Spartan mercenaries

Notice particularly those Spartans. Sparta was the southern state of Greece, and this is the first appearance of Greece in our story. It is very notable. These great nations of the East already thought so well of the fighting qualities of the Greek soldiers, and especially of the Spartan soldiers, that it was worth their while to bring them over and pay them to fight for them. There seems to be little doubt that they were mercenaries, that is to say, soldiers who were paid to fight and who fought for pay. But the alliance was of no avail. Within the space of a few months, in the summer of 546 B.C., the whole of Asia Minor was in the Persian hands, right away to the Mediterranean shore. It was not until six years later that Cyrus had leisure to attend to Babylon itself; but when he did attend to it the resistance was not great. The Babylonian king's allies had been broken. Cyrus took Syria and Palestine also in his own reign, and after his death his son Cambyses pressed on down into Egypt and conquered that ancient land likewise. The victorious career of the Persians was only checked when they came against the Ethiopians and Nubians in farther Africa.

The Persian conquest

Even the shore of the Mediterranean did not stay their progress. They won many of the Greek islands, including Cyprus and Samos. The empires of Egypt and of Babylonia had been great, but this was greater than both of them together. And those two had been rivals. This of Persia seemed to be without a rival. It is little wonder that the Persian ruler assumed the title of King of Kings. He ruled right away into India. He ruled all that seemed to matter or to count for anything; and it had all been accomplished in not much more than twenty years from the time of the first revolt of Cyrus against the lordship of the Medes. How was it done?

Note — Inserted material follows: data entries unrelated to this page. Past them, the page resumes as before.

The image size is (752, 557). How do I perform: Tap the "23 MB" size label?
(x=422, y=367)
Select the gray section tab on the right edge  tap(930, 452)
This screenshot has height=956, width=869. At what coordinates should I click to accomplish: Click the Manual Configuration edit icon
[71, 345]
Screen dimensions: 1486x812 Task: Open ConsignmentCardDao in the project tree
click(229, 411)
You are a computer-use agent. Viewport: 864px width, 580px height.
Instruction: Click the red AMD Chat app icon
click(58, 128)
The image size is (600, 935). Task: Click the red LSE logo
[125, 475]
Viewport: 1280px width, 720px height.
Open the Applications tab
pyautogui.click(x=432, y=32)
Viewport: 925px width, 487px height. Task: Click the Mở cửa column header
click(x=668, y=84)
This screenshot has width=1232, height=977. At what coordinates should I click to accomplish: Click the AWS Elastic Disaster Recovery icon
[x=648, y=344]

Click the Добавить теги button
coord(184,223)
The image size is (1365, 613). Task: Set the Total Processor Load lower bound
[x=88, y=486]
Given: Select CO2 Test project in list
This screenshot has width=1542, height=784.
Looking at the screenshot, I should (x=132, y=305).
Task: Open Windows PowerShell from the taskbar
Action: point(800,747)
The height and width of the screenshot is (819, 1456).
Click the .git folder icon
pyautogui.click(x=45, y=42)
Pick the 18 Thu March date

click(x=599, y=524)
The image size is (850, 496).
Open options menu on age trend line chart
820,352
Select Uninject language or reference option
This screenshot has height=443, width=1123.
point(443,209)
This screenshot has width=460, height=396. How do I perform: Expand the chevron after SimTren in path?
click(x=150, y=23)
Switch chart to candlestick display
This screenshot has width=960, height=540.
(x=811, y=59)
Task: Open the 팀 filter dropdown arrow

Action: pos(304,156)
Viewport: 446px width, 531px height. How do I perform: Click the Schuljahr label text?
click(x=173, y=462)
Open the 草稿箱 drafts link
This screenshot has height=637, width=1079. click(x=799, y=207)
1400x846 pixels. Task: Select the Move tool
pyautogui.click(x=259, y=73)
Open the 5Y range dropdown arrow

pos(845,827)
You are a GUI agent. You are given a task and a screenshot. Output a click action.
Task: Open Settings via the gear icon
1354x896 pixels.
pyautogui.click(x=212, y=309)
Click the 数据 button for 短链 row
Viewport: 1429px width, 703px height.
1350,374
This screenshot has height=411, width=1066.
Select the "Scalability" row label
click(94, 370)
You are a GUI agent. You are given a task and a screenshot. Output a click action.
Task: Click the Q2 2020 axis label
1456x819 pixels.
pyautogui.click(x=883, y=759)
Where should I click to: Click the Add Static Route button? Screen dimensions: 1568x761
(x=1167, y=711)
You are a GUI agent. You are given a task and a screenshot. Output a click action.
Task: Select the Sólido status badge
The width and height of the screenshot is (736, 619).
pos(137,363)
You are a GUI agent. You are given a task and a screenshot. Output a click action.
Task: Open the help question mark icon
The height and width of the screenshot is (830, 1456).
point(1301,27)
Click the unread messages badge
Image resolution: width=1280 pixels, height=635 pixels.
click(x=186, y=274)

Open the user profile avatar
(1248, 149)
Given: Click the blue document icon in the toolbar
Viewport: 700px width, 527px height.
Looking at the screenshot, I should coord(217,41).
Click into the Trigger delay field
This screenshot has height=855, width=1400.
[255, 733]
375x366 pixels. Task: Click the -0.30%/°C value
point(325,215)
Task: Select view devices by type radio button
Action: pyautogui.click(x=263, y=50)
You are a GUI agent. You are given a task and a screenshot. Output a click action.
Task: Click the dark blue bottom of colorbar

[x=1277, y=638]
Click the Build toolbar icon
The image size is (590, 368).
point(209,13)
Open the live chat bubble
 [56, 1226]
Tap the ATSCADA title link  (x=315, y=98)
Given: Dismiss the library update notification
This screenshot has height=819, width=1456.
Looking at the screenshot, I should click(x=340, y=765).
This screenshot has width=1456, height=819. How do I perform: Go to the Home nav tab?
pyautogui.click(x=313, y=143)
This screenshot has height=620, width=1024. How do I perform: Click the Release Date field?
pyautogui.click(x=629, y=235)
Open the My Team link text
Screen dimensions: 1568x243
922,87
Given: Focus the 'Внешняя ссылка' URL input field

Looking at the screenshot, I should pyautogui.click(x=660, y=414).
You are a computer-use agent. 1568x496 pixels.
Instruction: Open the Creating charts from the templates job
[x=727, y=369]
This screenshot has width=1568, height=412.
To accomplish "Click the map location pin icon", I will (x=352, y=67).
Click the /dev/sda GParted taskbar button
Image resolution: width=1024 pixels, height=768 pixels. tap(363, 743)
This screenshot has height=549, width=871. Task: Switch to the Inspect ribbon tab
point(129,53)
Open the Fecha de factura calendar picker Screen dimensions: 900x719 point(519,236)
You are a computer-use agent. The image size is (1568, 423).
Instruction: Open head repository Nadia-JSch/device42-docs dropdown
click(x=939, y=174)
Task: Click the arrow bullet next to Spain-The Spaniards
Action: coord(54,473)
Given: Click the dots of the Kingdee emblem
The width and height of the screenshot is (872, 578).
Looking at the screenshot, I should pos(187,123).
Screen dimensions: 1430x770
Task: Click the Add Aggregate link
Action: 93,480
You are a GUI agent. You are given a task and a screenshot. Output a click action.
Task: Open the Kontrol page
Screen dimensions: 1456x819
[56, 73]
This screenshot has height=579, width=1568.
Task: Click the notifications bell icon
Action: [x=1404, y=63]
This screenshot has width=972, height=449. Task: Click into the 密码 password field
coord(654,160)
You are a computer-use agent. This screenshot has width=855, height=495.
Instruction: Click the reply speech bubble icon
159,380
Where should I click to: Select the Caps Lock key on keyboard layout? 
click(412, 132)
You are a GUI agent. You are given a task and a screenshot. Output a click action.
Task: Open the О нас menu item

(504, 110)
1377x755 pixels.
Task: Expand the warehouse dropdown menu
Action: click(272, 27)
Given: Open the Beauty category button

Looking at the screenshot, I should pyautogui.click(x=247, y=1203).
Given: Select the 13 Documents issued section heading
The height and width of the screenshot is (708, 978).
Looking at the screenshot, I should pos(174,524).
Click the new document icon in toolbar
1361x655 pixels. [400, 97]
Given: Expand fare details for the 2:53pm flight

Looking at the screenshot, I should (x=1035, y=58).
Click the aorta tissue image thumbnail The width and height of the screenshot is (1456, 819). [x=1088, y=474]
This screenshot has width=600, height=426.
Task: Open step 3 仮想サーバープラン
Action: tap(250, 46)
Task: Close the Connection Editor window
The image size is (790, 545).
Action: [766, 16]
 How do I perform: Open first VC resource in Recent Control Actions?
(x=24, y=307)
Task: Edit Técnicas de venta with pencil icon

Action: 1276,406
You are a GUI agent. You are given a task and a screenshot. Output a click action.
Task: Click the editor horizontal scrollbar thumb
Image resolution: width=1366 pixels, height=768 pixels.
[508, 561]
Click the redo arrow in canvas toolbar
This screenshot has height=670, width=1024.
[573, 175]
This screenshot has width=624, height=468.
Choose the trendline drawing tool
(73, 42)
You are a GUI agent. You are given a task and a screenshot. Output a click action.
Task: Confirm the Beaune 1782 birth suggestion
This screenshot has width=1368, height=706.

That is a question which must be answered in different ways. No one answer is enough. There were several causes which worked together for this astounding success of the Persians. But one of the chief causes, if not the chief of all, was Cyrus. We cannot doubt that. Throughout the whole of this greatest of great stories which I am trying to tell you we shall not meet with an actor bigger and more glorious than this Cyrus. I doubt whether we meet with another quite as big. For not only were the extent of country and the power of the nations that he conquered extraordinarily great, but he made a very extraordinary use of his conquests. He must have been a great leader of men, a man whom others were ready to obey and follow; and he must have been a great general, according to the ideas of what generalship and the manœuvring of armies meant at that time; but besides all that he must have been a very wise man and a very good man. There can be little doubt that he was far more merciful to the people that he conquered than any other conqueror that has come into our story yet. He treated them with far greater kindness. That is proof of his goodness.

Then he was very content to leave them their own institutions, including their religions, so long as they were obedient to him as their over-lord. That shows his wisdom, for it meant that the people he conquered were content to be under him. Under Cyrus, the Jews who were in exile at Babylon were allowed to go back to Jerusalem, and he gave orders which helped them to the re-building of the Temple there. It is thought that it was partly by the help of these Jews in Babylon that he was able to take that strong city, as he did, without a fight. But it is said that he had to divert part of the stream of the Euphrates in order to do so; and it is certain that he had already broken the Babylonian power before he took the capital.

He was able to show this kindness and consideration for the religion of other peoples, because his own religion and that of his Persians was a very enlightened one. I think we shall not do wrong in calling it the most enlightened religion of all that we find before Christ came. It was the religion called Zoroastrianism, from the name of its founder, Zoroaster, who is also called Zarathustra. It was the religion of those Indo-European people of whom we have seen one part pressing down south into India and another part pressing westward. Zoroaster is thought to have been the author of the most ancient portions of what is called the Zend-Avesta, which means the Avesta, or Sacred Writings, written in the language of Zend. Zend belongs to the Aryan group of the Indo-European family of languages, from another branch of which our own native English language has been derived.

Zoroaster

Zoroaster taught that there is one great and good god, Ormuzd, but that there is also another supernatural being, Ahriman, the spirit of evil. It is accordingly as men do the will of Ormuzd, that is to say, do good acts, that they will have a happy life after death. If the good acts a man has done in life here are more in number and importance than his bad acts he will go to paradise; if the bad acts are more than the good he will go to hell and suffer everlasting punishment. Justice, acting justly, was what Zoroaster recognised as the most important thing of all.

You will see at once how near this very ancient belief comes to that which we hold now, and how much more enlightened it is than other religions which we have noticed. It contains the idea of one god supreme over all the universe—not only supreme for a single nation or for one portion of the earth.